→ Work required
Transcribe every one of the records below verbatim, leaving the pictures out of your answer.
== Source records ==
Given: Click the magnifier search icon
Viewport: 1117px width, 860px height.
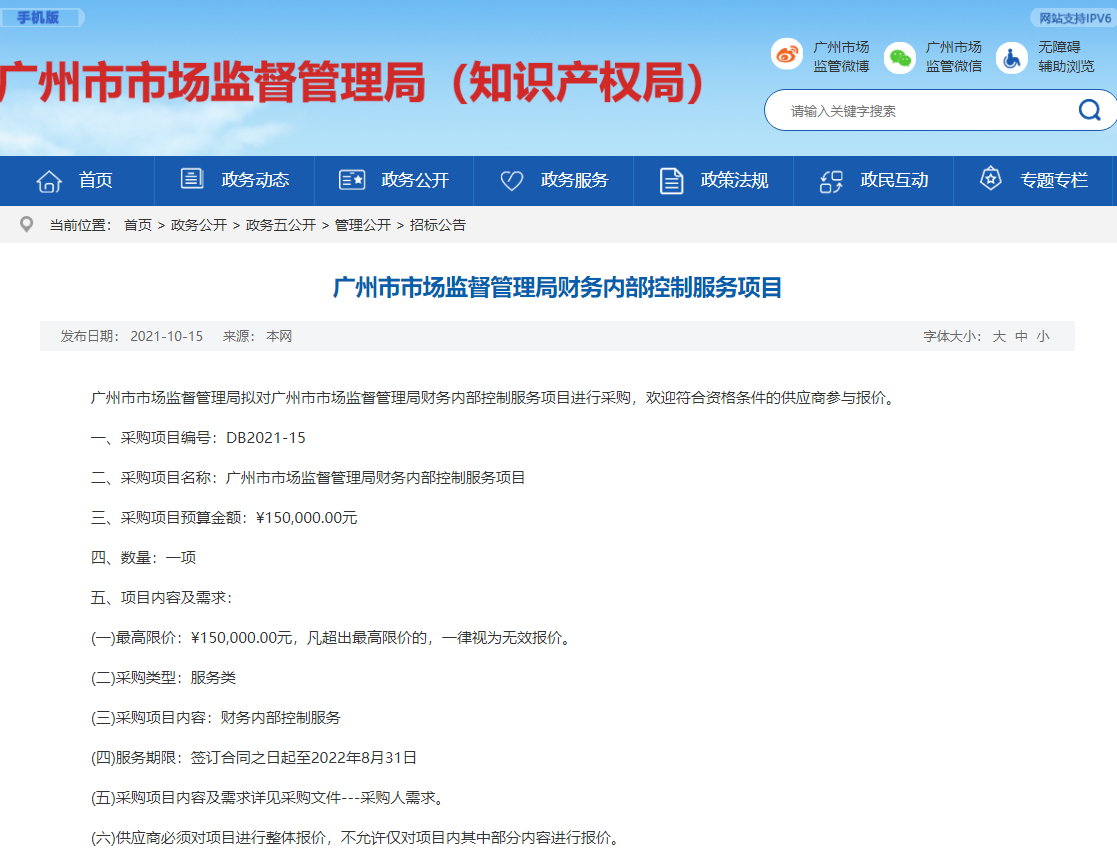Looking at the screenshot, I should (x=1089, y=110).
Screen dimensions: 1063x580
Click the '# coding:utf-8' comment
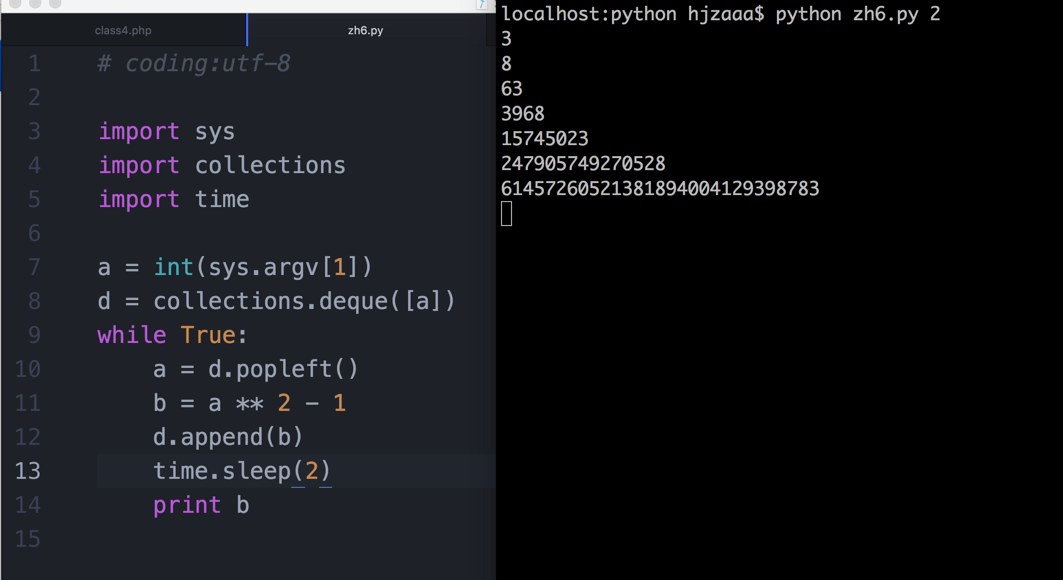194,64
===
→ Result for this task
Given: Click the magnifier search icon
Viewport: 1117px width, 860px height.
Looking at the screenshot, I should (x=1089, y=110).
Screen dimensions: 1063x580
Click the '# coding:utf-8' comment
194,64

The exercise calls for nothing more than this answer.